Can anyone point me to a good example of using "iperf" with Mellanox Ethernet switch and HCAs?

Hi, I have a setup with a Mellanox SX1036 Ethernet switch and 2 servers, each with Mellanox ConnectX-2 HCA cards. Each HCA card has one of its (Ethernet) network ports connected to a port on the SX1036 switch, and are configured to 10 Gbps – links are up and running. I’d like to use “iperf” to do some network performance testing. So, I’ve installed iperf on both servers and am ready to go. I was hoping that someone could point me to good examples of using “iperf” with a similar setup, i.e. servers with Mellanox HCAs communicating through a Mellanox switch. Thanks!

Branko,

Thanks so much for the question. Let me see who I can get to jump on this for you.

Good question deserves a good answer:

i would start with recomending using MellanoxOFED2.0 http://www.mellanox.com/page/products_dyn?product_family=26&mtag=linux_sw_drivers - the guys in the shop have been working very hard on performance improvements for ipoib and Ethernet as well.

you can also use the tuning guide http://www.mellanox.com/related-docs/prod_software/Performance_Tuning_Guide_for_Mellanox_Network_Adapters_v1.7.pdf and further tight things up.
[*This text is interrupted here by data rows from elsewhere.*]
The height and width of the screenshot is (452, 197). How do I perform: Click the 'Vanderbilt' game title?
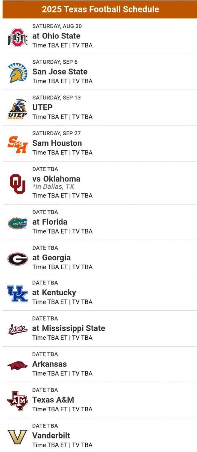coord(51,435)
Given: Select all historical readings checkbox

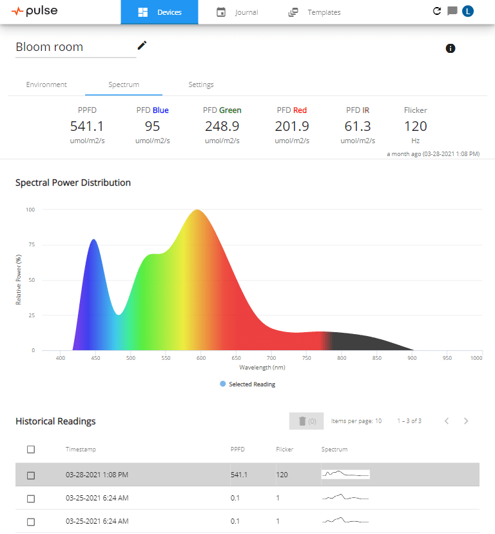Looking at the screenshot, I should (31, 450).
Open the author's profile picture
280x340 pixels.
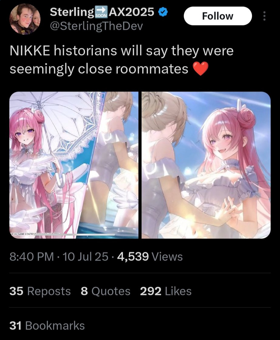pos(25,19)
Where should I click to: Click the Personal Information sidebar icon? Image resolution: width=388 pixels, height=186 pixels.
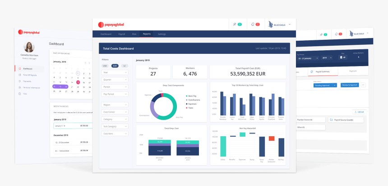pos(19,87)

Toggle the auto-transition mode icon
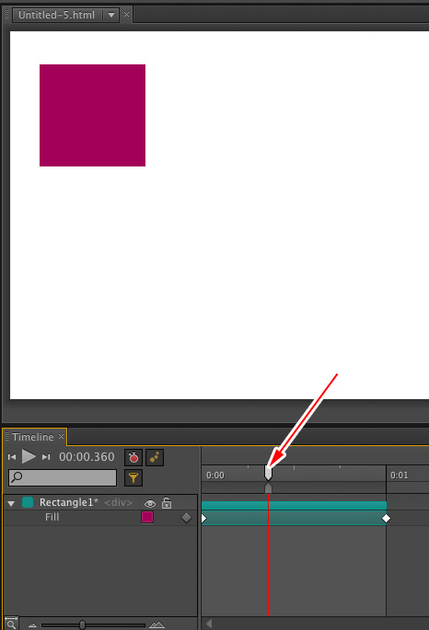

here are few recommended steps for tuning and measuring with iperf/netperf:

  • Set IPoIB to run in datagram mode

echo datagram > /sys/class/net/ibX/mode

  • Set the HCA Port IRQ Affinity

  • Disable IRQ Balancer service (enabled by default on RH/OEL):

chkconfig irqbalance off

/etc/init.d/irqbalance stop

  • Use Mellanox script to distribute the IRQ vectors among the “close” cores.

For example:

/usr/sbin/set_irq_affinity_bynode.sh X mlx4-ib-

/usr/sbin/set_irq_affinity_bynode.sh X mlx4-comp

  • Where “X” is the node close to the HCA being tested:

cat /sys/class/net/ibN/device/numa_node

  • And “Y” is the port number (1st port is 1, 2nd port is 2).

  • Pin the application processes on the same node.

  • To get the list of the cores of the on node X, run:

cat /sys/devices/system/node/nodeX/cpulist

For example:

cat /sys/devices/system/node/node1/cpulist

8-15

  • Then pin the application using taskset utility, for example:

taskset –c 0,1,2,3,4,5,6,7 iperf –s

taskset –c 0,1,2,3,4,5,6,7 iperf –l 64k –P 8

Note that some applications provide command line flags for core pinning, for example:

netperf –T

  • IPv4 sysctl Modifications:

sysctl -w net.ipv4.tcp_timestamps=0

sysctl -w net.ipv4.tcp_sack=0

sysctl -w net.core.netdev_max_backlog=250000

sysctl -w net.core.rmem_max=16777216

sysctl -w net.core.wmem_max=16777216

sysctl -w net.core.rmem_default=16777216

sysctl -w net.core.wmem_default=16777216

sysctl -w net.core.optmem_max=16777216

sysctl -w net.ipv4.tcp_mem="16777216 16777216 16777216“

sysctl -w net.ipv4.tcp_rmem="4096 87380 16777216“

sysctl -w net.ipv4.tcp_wmem="4096 65536 16777216“

sysctl -w net.ipv4.tcp_low_latency=1

i hope it helps. good luck!

Thanks very much for your detailed response Yairi! Much appreciated and very useful information!